Starting on Ash Wednesday, and ending on Maundy Thursday, the weeks ahead offer Christians a period of 40  days (not counting Sundays) for preparation before Good Friday, Holy Saturday and Easter Sunday. During this time, churches find ways to remember Christ’s life and reflect on his death and resurrection. One of the events I am looking forward to during Lent this year is an opportunity to offer a Lenten lecture "When Did We See You Naked?" at St Paul’s Cathedral in Wellington.

The lecture will be an opportunity to address a theme  I have been working on for many years, but will approach in a new way in light of the #MeToo movement, which highlights the rise of sexual assault and harassment. #MeToo has made us more aware than ever of the prevalence of sexual assault and sexual abuses against women and girls in many different forms. The movement has raised important questions for the churches, and prompted a #ChurchToo discussion. The lecture title echoes a verse in Matthew 25, where the question ‘When did we see you naked?’ is asked of Jesus in the context of a parable. In the parable, Jesus takes the role of a king standing in judgement. The point of the parable is that the way people respond to Jesus cannot be separated from how they respond to other people, especially other people who are weak and vulnerable.

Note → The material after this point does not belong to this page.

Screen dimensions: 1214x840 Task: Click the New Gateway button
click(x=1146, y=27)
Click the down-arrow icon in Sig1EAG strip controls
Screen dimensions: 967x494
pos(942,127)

The most obvious reading of these verses in Matthew 25 is that it is other people who are seen to be naked, or hungry, or thirsty, or as strangers, not Jesus himself.

Jesus uses the parable to identify himself with the naked who need clothing, even though he himself has clothing. However, what makes this question especially significant is that this will change in Matthew 27. One of the most overlooked details of the crucifixion story is that Jesus himself is stripped and exposed naked. In fact, a careful reading of Matthew 27 suggests  Jesus was stripped three times. Or in the version presented by Mark, Mark is stripped three times in just nine verses (Mark 15.16-24).

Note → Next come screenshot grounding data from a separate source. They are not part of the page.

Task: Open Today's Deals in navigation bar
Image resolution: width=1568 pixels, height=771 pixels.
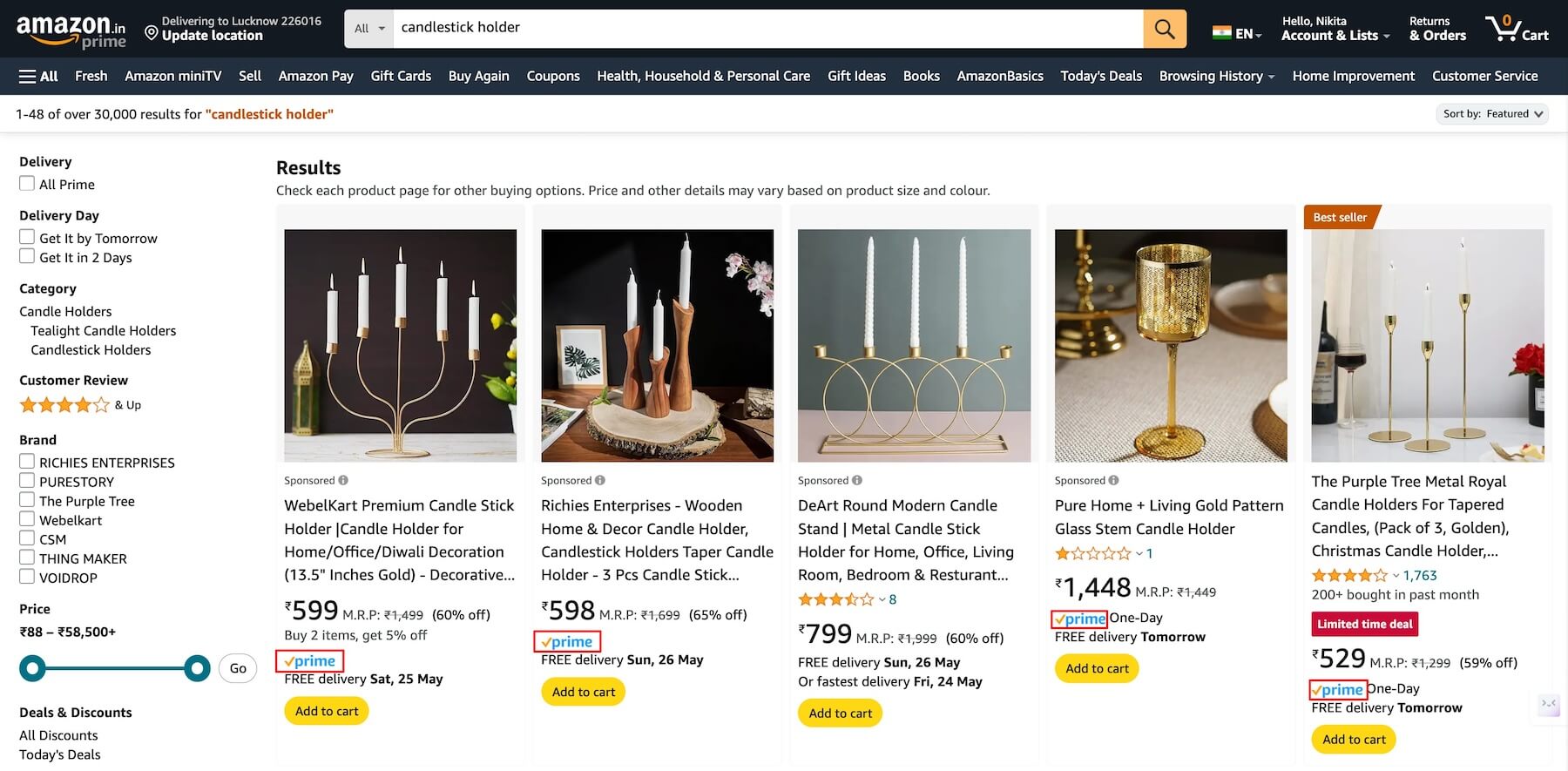Action: [x=1100, y=77]
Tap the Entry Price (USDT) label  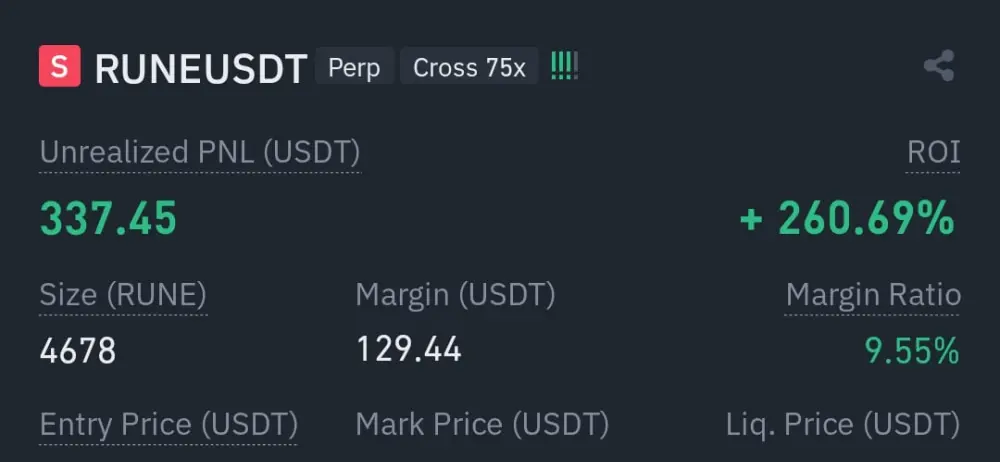click(168, 424)
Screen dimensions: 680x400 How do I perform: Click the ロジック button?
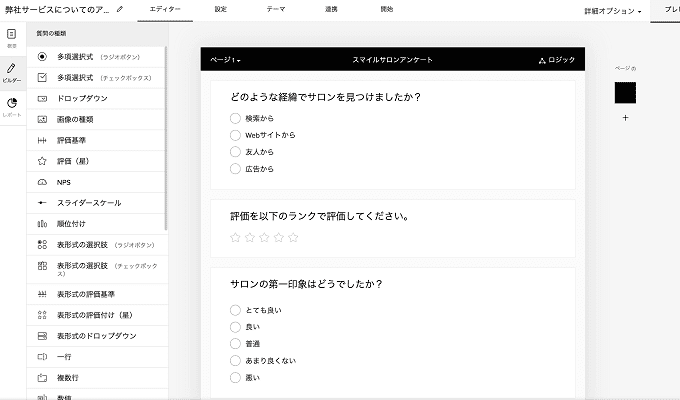coord(557,61)
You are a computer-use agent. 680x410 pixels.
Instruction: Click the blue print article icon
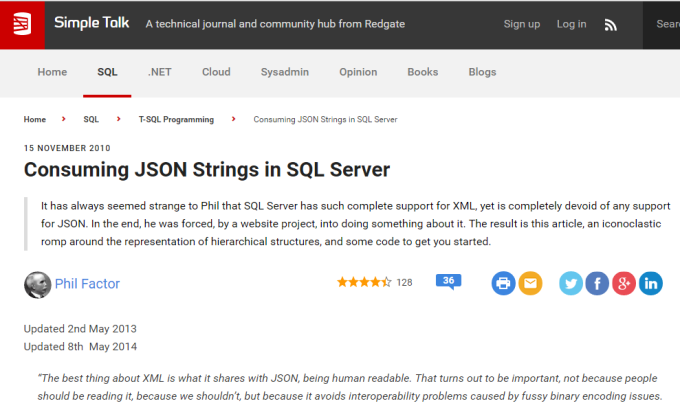(503, 283)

Even though humiliating a captive in this way was a common Roman practice, it is very easy to pass over this part of the Easter story without noticing these moments. This part of Jesus’ suffering is rarely acknowledged, and its relationship to restoration and resurrection is never addressed.

The stripping and exposure of victims was not an accidental or incidental part of Roman crucifixion. It was a very deliberate action  the Romans used to humiliate and degrade those they wished to punish. It meant that the crucifixion was more than just physical punishment, it was also psychological punishment.

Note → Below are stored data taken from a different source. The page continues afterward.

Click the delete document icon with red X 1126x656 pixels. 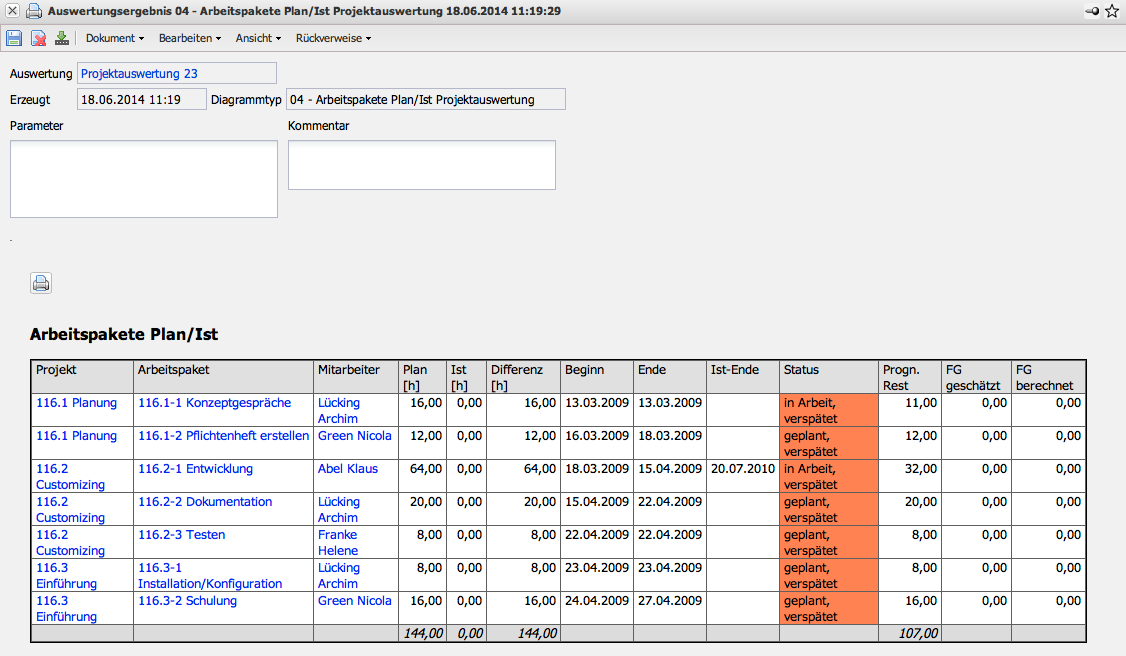[x=38, y=38]
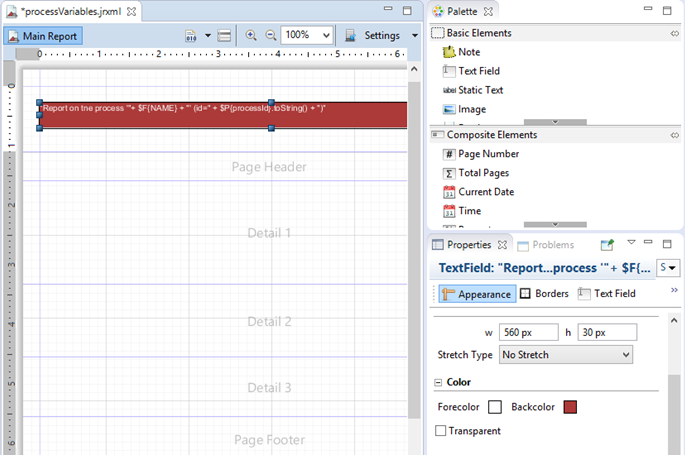Pick the Total Pages composite element
This screenshot has height=456, width=685.
click(x=483, y=173)
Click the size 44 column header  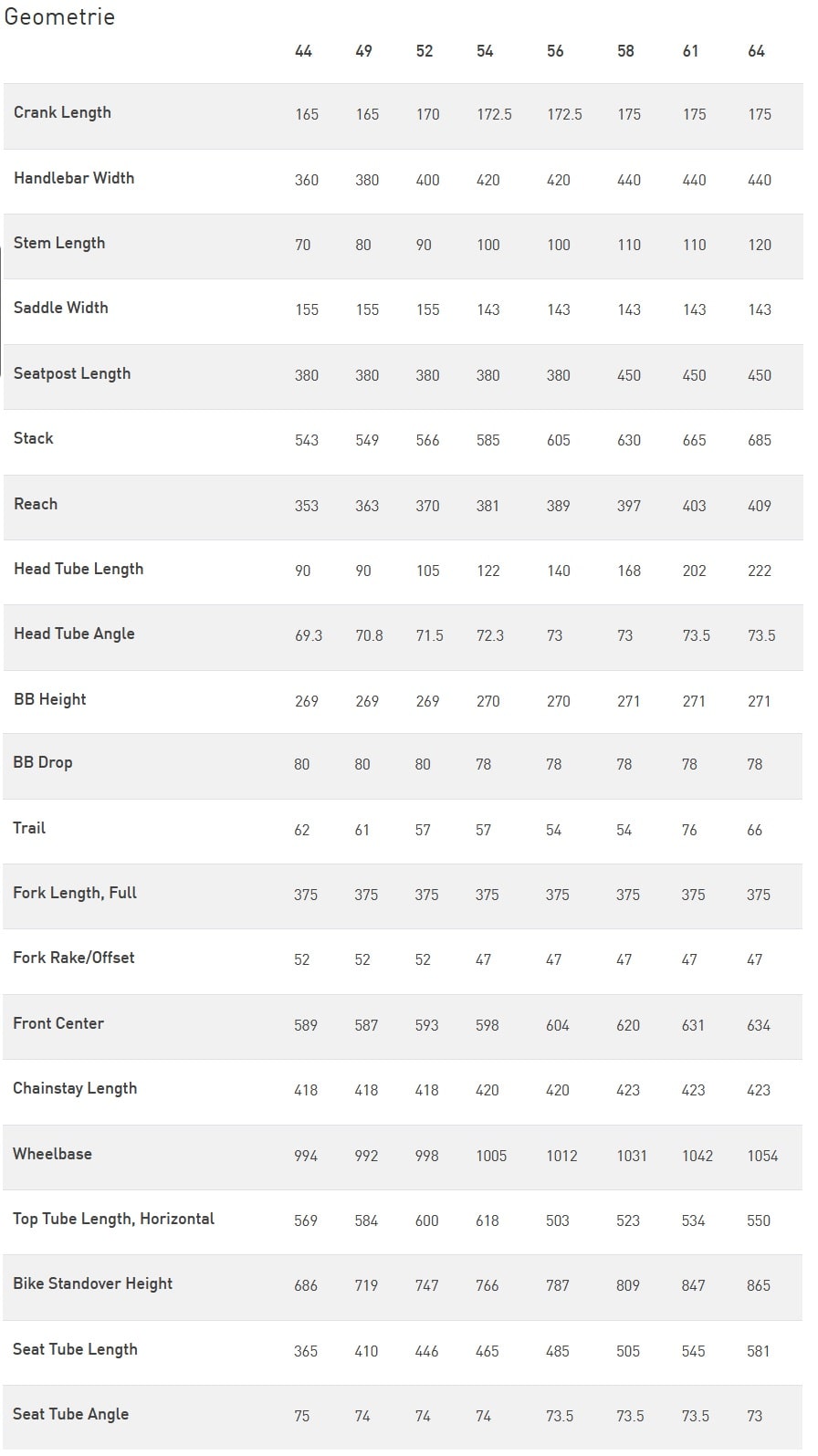303,51
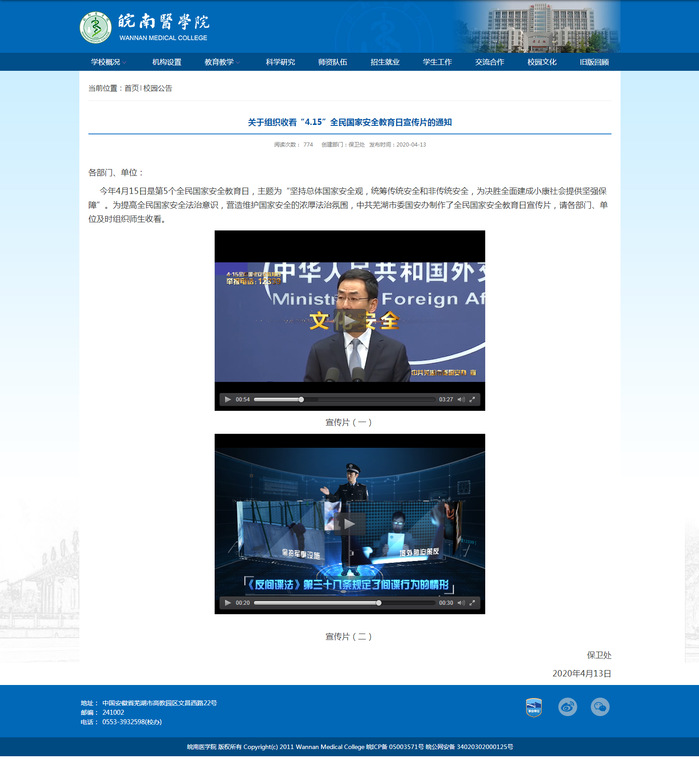699x763 pixels.
Task: Click the 首页 breadcrumb link
Action: (x=132, y=88)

The idea that Jesus himself experienced sexual abuse may seem strange or shocking at first. Some might even see it as an offensive suggestion. The convention in Christian art of covering Christ’s nakedness on the cross with a loincloth is an understandable and appropriate response to the indignity of Roman crucifixion. It is what Jesus himself invites in Matthew 25. But this should not prevent us from recognising that the historical reality would have been very different. This is not just a matter of correcting the historical record. If Jesus is named as a victim of sexual abuse it could make a huge difference to how the churches engage with movements like #MeToo, and how they promote change in wider society. This could contribute significantly to positive change in New Zealand, and could be even more important in countries where the majority of people identify as Christian.

Some sceptics might respond that stripping a prisoner might be a form of abuse, but it is misleading to call this sexual abuse. But if the purpose was to humiliate the captive and expose him to mockery by others, and if the stripping is done against his will and as a way to shame him in public, then calling  it  a form of sexual assault or sexual abuse seems entirely appropriate.

It might not be helpful to dwell on this disturbing indignity for the whole year, but it is not right to forget about it completely either. Lent offers a period in which this stark reality of crucifixion might be recalled at an appropriate time, and in an appropriate way, and connected to the important questions  movements like #MeToo are raising for the churches and for wider society.

- Prof David Tombs is Howard Paterson Chair for Theology and Public Issues at the University of Otago.


Sexual abuse is about Power; The Romans, the patriarchy and masculine culture.